Hi @bdeleon, thanks for your post. As explained in the in-app answer explanation for the correct answer choice (C), the either/or formulation is correctly diagrammed following these rules:

"Either X or Y" means at least one of X or Y must exist.
Step 1: pick a variable (whether X or Y; doesn't matter which), and place it in the necessary position.
Step 2: negate the other variable (Y or X) and place it in the sufficient position.

All right. So:
Either "write something worth reading" = WSWR
Or "do something worth writing" = DSWW

If you make DSWW the necessary condition, and negate WSWR, the correct diagram is:
not WSWR ==> DSWW

This is answer choice (C).

Answer choice (B) is an incorrect reversal of the correct diagram as set out in answer choice (C).

Hope this helps!

mamie October 5, 2019

Wouldn't B work?

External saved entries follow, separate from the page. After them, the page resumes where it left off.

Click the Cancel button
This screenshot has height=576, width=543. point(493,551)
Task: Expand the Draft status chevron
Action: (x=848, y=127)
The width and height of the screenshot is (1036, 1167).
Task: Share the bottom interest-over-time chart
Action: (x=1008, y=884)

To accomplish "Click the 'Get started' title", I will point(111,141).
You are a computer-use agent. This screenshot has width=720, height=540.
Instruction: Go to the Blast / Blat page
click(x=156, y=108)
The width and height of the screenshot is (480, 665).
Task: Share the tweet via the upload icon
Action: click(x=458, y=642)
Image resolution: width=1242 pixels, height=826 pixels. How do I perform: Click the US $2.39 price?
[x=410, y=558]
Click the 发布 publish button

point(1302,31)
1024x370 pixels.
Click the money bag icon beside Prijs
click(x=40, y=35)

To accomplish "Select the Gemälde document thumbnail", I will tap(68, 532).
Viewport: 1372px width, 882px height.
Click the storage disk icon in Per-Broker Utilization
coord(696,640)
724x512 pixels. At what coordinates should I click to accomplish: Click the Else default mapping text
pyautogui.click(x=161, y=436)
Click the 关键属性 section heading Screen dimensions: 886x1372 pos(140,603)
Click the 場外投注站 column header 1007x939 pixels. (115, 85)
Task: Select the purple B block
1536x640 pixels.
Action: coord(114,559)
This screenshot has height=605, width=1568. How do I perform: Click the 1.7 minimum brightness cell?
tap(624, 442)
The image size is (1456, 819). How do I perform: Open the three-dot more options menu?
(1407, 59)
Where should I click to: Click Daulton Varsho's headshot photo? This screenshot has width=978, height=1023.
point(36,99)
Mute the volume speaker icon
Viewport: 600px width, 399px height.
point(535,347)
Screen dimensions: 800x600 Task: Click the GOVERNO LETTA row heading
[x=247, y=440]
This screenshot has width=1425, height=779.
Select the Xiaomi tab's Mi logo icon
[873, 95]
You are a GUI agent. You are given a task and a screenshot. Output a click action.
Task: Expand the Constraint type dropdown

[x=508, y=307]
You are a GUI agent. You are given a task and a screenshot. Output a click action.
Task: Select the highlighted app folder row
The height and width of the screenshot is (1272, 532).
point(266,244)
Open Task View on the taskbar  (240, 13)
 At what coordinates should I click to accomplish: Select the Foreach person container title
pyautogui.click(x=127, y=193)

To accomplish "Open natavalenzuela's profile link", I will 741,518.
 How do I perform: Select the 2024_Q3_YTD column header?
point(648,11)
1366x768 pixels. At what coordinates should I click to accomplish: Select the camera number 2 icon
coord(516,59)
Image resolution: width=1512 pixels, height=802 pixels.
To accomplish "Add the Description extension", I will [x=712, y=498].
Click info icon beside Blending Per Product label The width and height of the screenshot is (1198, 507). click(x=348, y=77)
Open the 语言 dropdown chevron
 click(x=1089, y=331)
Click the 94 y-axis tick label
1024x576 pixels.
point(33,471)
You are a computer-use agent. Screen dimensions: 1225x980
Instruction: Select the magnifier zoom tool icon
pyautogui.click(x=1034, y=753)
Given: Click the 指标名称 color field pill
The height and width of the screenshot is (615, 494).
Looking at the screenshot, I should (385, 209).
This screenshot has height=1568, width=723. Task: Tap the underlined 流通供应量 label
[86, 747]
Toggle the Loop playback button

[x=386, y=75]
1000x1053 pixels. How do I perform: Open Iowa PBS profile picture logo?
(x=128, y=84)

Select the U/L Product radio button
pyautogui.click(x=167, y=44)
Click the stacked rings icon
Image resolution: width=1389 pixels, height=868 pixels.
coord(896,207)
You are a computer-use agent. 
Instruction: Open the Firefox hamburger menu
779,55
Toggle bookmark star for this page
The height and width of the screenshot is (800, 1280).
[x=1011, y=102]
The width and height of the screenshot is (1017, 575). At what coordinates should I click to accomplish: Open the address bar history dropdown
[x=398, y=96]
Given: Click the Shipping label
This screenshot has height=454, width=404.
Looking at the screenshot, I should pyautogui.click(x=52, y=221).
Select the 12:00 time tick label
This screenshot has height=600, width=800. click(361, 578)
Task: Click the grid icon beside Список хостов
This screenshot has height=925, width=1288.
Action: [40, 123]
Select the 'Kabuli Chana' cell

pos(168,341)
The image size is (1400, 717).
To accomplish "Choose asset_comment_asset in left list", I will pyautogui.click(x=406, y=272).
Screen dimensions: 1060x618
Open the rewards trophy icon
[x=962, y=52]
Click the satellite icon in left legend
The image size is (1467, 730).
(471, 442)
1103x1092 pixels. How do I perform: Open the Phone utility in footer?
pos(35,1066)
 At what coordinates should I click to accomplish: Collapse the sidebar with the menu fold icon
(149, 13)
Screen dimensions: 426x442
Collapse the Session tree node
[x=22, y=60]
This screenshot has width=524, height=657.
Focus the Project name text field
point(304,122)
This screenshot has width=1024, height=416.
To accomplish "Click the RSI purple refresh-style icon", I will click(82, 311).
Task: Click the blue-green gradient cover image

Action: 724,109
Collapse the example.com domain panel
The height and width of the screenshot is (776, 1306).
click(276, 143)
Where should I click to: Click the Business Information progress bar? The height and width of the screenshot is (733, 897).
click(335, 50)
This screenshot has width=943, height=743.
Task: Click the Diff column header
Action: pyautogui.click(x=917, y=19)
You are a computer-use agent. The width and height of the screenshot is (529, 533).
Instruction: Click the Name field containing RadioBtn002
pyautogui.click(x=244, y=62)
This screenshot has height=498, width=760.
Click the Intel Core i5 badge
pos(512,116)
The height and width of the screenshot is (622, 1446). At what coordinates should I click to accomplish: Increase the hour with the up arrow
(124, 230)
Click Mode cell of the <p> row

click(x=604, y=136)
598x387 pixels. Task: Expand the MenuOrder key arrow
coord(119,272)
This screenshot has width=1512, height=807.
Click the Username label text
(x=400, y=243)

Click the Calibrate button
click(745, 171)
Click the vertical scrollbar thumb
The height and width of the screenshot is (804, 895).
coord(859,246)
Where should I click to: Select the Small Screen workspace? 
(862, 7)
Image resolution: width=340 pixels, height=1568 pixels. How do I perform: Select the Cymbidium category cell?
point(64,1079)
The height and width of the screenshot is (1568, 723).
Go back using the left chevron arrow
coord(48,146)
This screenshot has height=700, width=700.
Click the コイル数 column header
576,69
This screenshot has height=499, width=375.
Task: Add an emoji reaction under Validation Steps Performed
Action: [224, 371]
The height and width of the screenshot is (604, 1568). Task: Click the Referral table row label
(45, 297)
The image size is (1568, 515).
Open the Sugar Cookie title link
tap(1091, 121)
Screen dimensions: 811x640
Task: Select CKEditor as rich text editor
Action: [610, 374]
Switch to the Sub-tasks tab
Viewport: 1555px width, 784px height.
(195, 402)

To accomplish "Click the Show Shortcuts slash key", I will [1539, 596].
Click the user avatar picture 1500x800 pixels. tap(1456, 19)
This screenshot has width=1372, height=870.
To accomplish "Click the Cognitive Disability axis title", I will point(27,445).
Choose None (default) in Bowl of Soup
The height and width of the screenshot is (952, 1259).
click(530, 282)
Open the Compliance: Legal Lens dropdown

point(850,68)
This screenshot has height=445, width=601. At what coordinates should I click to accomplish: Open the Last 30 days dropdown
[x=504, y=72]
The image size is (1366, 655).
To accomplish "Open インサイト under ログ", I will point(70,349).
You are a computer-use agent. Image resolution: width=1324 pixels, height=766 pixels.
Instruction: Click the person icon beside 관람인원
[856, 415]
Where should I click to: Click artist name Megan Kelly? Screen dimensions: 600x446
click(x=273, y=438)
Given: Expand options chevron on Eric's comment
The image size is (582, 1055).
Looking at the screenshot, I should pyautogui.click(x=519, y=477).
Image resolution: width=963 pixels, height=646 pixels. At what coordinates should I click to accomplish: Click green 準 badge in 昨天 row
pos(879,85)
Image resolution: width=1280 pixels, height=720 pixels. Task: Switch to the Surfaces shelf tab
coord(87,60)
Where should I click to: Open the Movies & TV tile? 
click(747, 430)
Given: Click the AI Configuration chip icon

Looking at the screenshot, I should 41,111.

If you decided to make the sufficient condition DSWW, you'd get DSWW => not WSWR with the contrapositive WSWR => not DSWW. I am confused about a, b and c

juliekatt November 23, 2021

I was wondering the same thing as this last question. If I make the DSWW the sufficient condition I'd get DSWW=>not WSWR with the contrapositive WSWR=>not DSWW so there is more than one right answer.

Ravi February 5, 2022

@mamie and @juliekatt, B doesn't work because the statement is an either/or statement, meaning at least one thing has to be done no matter what (this allows for the possibility of both things being done). The LSAT uses an inclusive "or," which means that when you see "or," you need to think it means one, or both.

B doesn't work because it's effectively saying that if you do one of the things, you cannot do the other. This is how you diagram a "not both" statement. As noted, unless told otherwise, always assume that "or" statements are inclusive on the LSAT.